Foram, sobretudo, para agradecer ao Bom Senhor por tudo o que vi e recordei! Como a Palavra continua a crescer naquelas colinas verdejantes com os pés lavados pelos rios e riachos.

5 de junho de 2022

DIZER DEUS


As culturas orais tradicionais falam de Deus usando estórias, narrativas, lendas e mitos fundacionais em vez de um discurso teórico teológico e dogmático.

Os Gujis do Sul da Etiópia têm uma lenda muito interessante para definir Deus.

Contam que no princípio Deus — Waaqa — amava tanto a terra que quase lhe tocava com a barriga. E fertilizava-a com a chuva diária.

Ora, a mula, farta de trazer o lombo molhado, um dia deu um coice na barriga de Deus.

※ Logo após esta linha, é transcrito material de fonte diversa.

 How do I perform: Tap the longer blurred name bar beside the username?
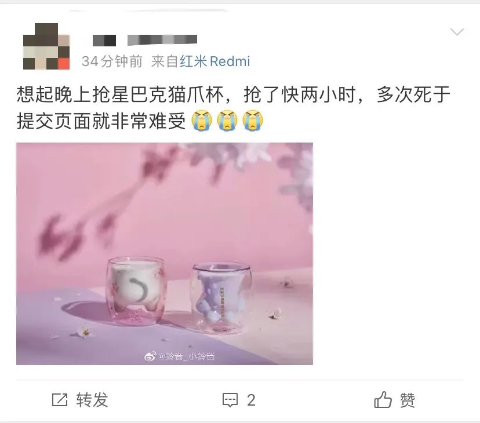(x=162, y=40)
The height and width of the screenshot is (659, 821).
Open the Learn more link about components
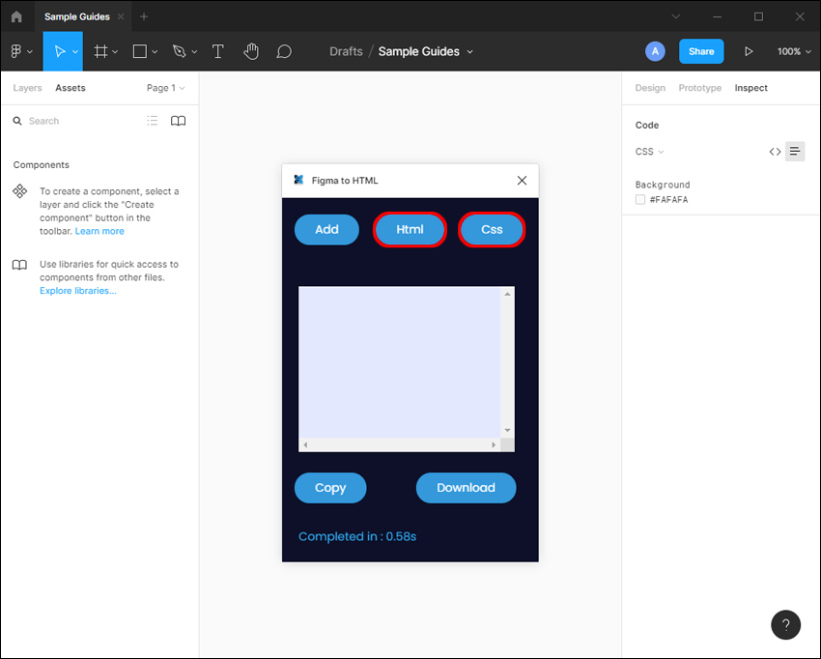click(x=99, y=231)
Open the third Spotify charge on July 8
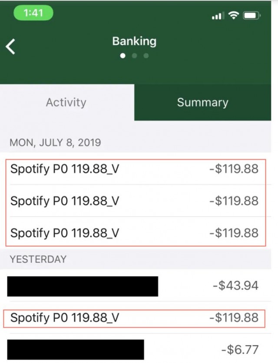The image size is (278, 363). (135, 233)
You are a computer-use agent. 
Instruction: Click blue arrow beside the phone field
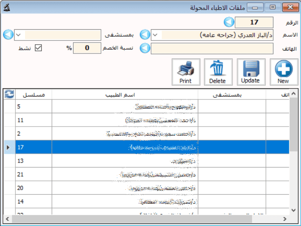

Deus ficou muito zangado e amaldiçoou-a: «A partir de agora vais ficar estéril! Não vais emprenhar e parir mais!»

Depois, Deus foi para muito longe!

Mas continua a amar a terra e a fertilizá-la com a chuva. E usa os pássaros quando quer enviar mensagens aos humanos.

Por isso, antes de qualquer grande decisão — desde o programar de um casamento ao cultivo dos campos — perscrutam o voo dos pássaros no horizonte ao cair da tarde para discernir a vontade de Deus.

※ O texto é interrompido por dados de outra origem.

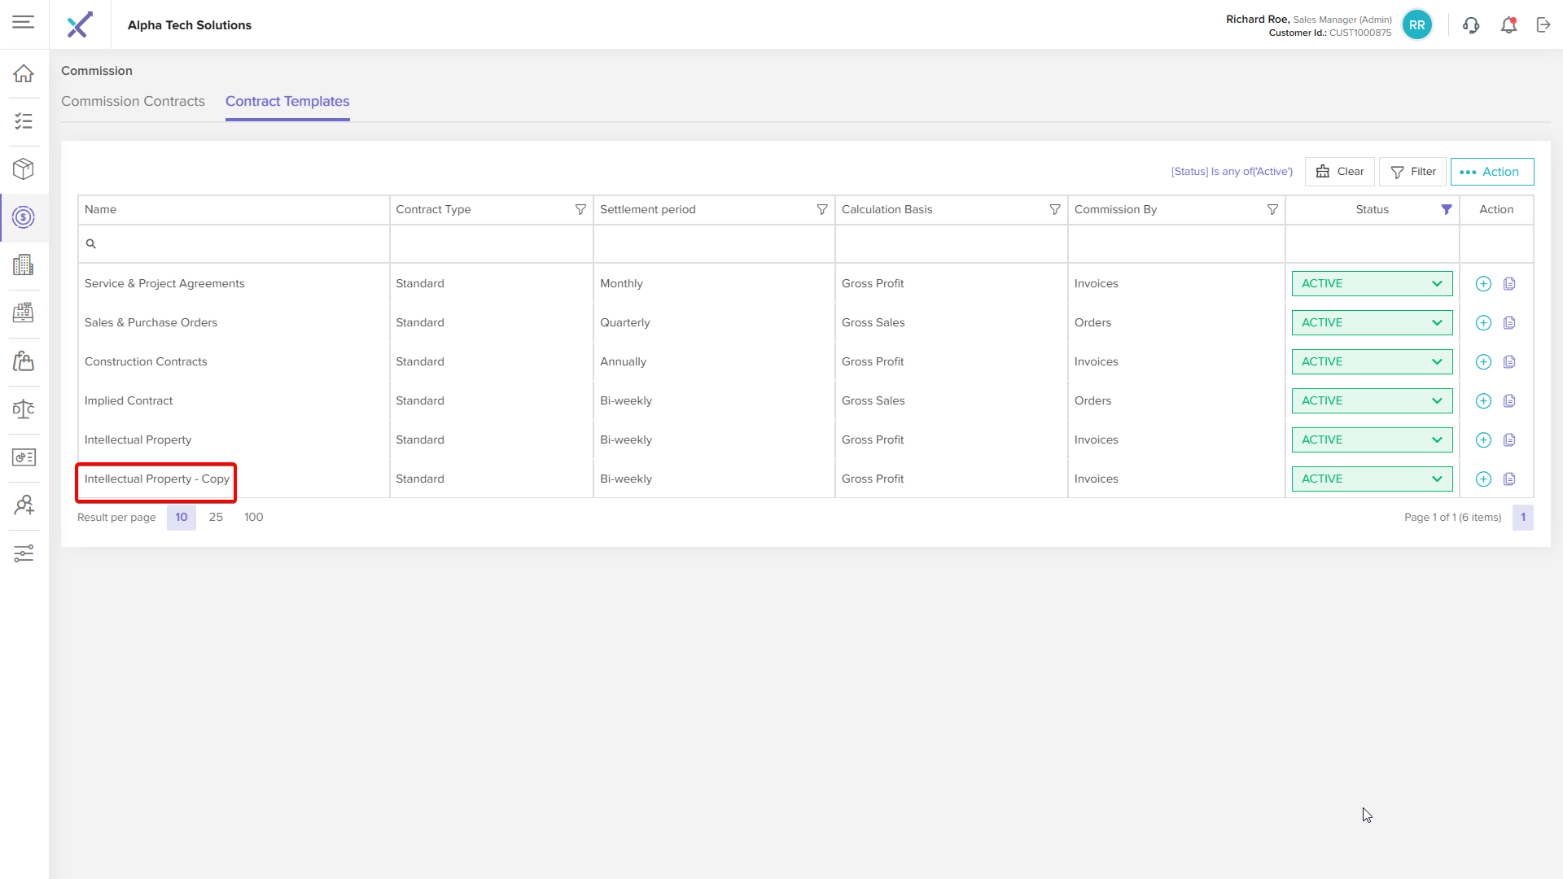The image size is (1563, 879).
Task: Open Contract Type column filter
Action: (580, 210)
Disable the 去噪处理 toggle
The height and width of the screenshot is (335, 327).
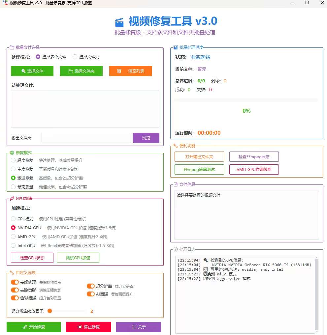15,282
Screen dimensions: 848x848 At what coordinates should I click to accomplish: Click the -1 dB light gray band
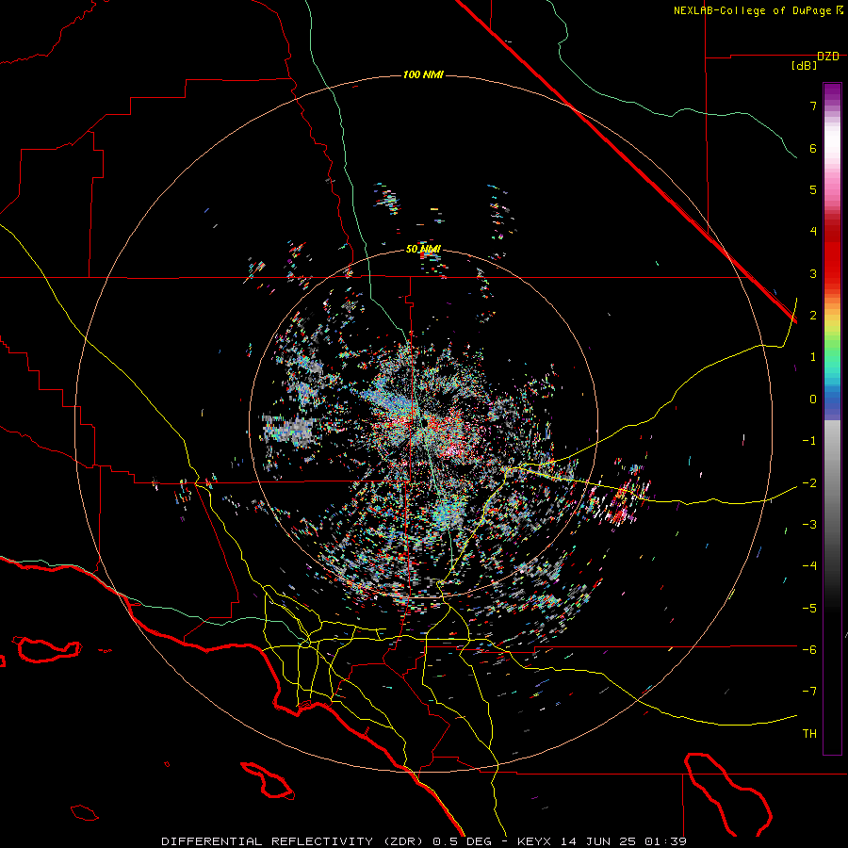[x=832, y=441]
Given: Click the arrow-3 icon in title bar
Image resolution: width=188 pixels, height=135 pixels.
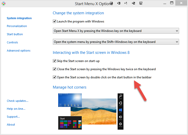Looking at the screenshot, I should (119, 3).
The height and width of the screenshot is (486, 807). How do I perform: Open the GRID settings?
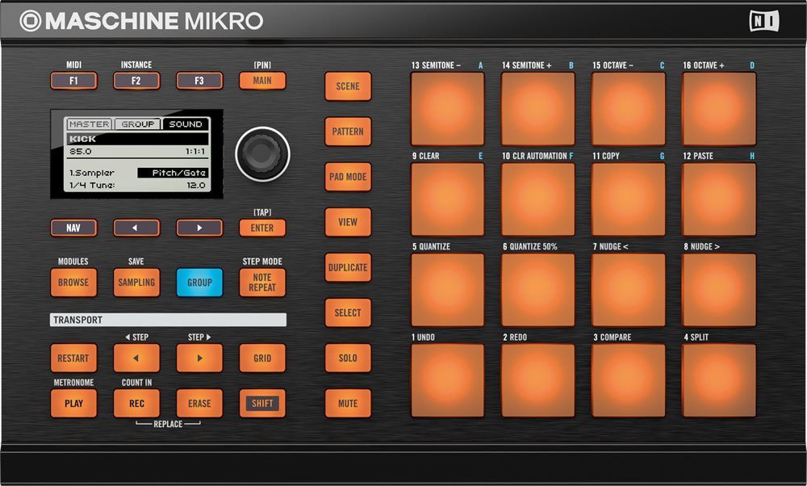click(x=262, y=358)
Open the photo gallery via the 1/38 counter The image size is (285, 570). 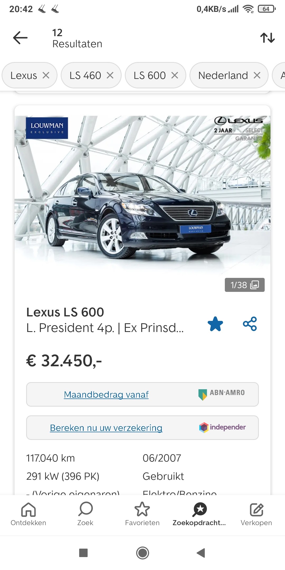click(245, 285)
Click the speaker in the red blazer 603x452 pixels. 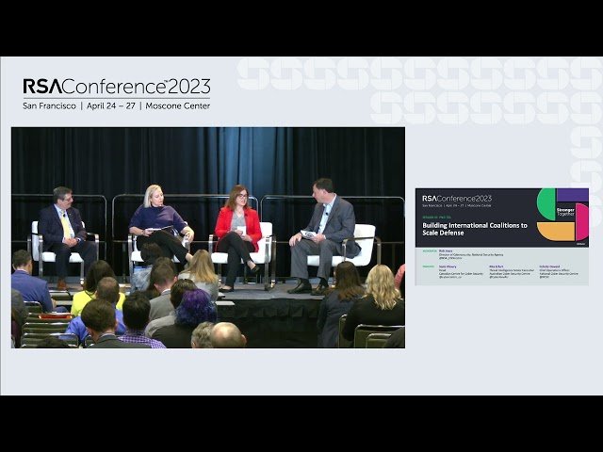(238, 234)
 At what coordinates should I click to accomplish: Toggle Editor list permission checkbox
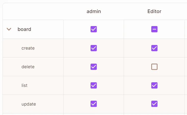coord(154,85)
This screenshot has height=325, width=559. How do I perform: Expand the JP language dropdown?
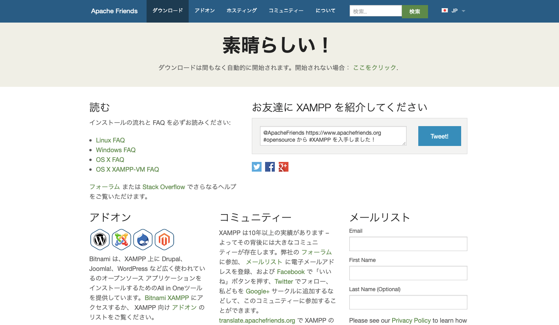point(463,11)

Chamam-lhe ver o kaayo, o agouro, o augúrio, o presságio.

Os mitos fundacionais também explicam a organização social.

Segundo os gujis, Deus criou os primeiros três homens onde é hoje a cidade de Adola junto à ooda, a grande árvore sagrada dos oromos.

Chamou Urago ao primeiro guji; Darasso ao primeiro guedeo; Amaro ao primeiro amara.

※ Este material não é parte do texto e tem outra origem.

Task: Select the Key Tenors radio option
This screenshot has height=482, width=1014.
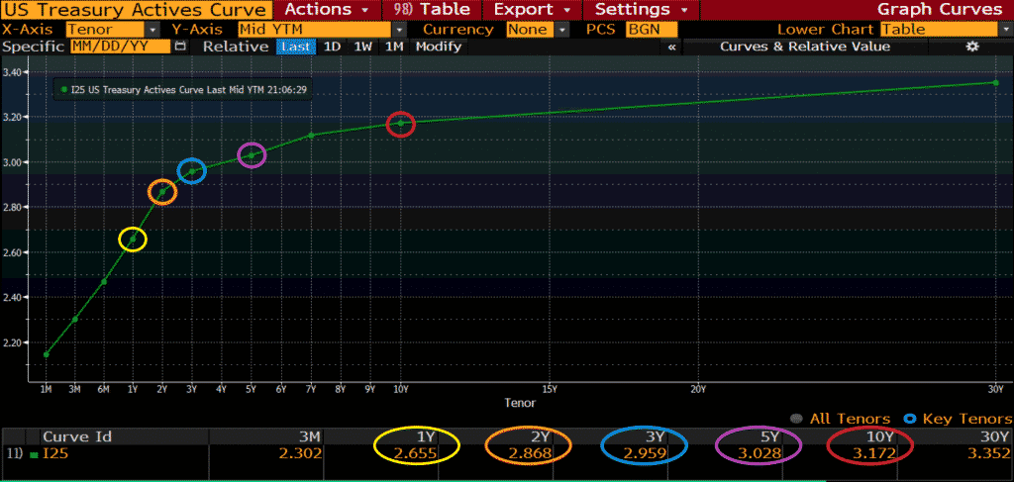Action: 912,419
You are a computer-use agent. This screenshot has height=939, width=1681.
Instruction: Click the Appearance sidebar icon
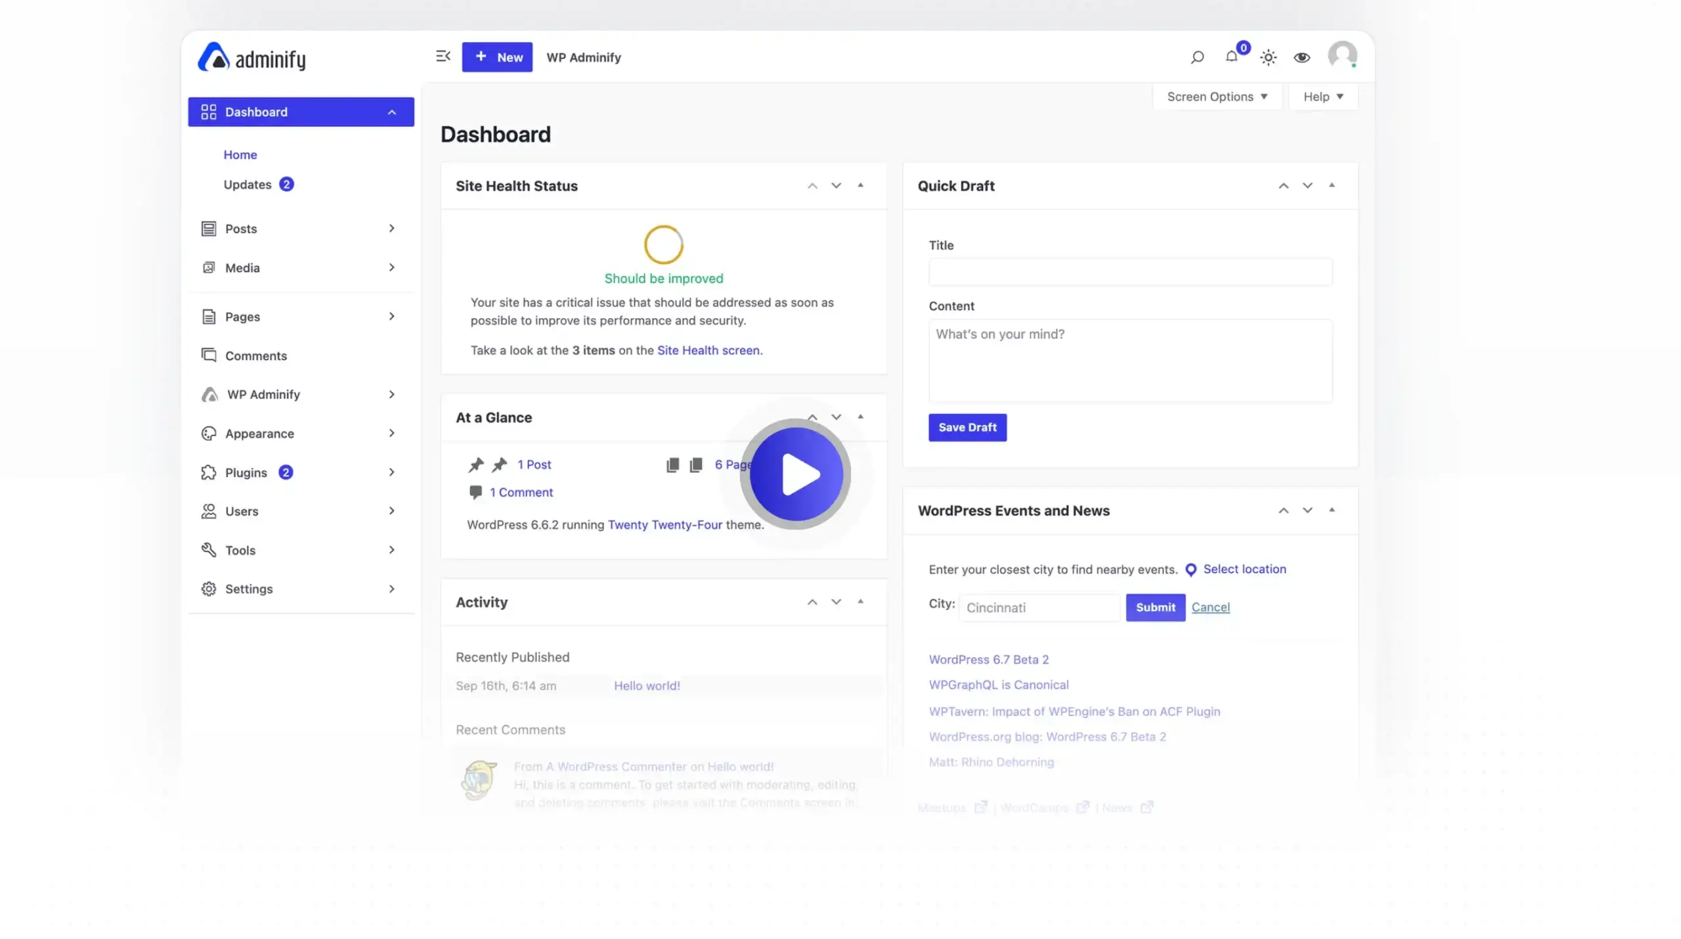209,433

Deus deu a terra a Urago e fez de Darasso seu escravo. Quanto a Amaro, disse que viveria aldrabando os outros.

Deus é invocado nas orações tradicionais gujis como Pai e Mãe, Avô e Avó, Bisavô, que nos pariu. O nosso antepassado comum, que nos irmana na grande família humana.

Um guji não diz que Deus é omnisciente. Mas explica que os olhos de Deus são como o fundo de uma garrafa e os seus ouvidos tão grandes como uma janela.

Os provérbios também falam de Deus.

Cito dois: o silêncio é o lugar que Deus atravessa; o desejo não enche o curral, mas Deus enche-o.

Numa teologia oral que afasta Deus do quotidiano das pessoas, anunciar que Ele se chama Emanuel, que é Deus-connosco, que não fala no voo dos pássaros mas é Palavra na Bíblia e no coração do crente é verdadeiramente boa-nova.

Os gujis trazem Deus sempre na boca. O desafio que o missionário enfrenta é anunciar-lhes o Deus-Pai de Jesus já presente na sua cultura, nas suas tradições, na sua sabedoria milenar.

Este método evangelizador chama-se inculturação: dizer Deus usando a linguagem teológica e simbólica hospedeiras até ao limite.

Exige um estudo aturado da língua e da cultura locais.

Um trabalho que os missionários estrangeiros iniciamos, mas que é continuado e aprofundado pelos cristãos nativos.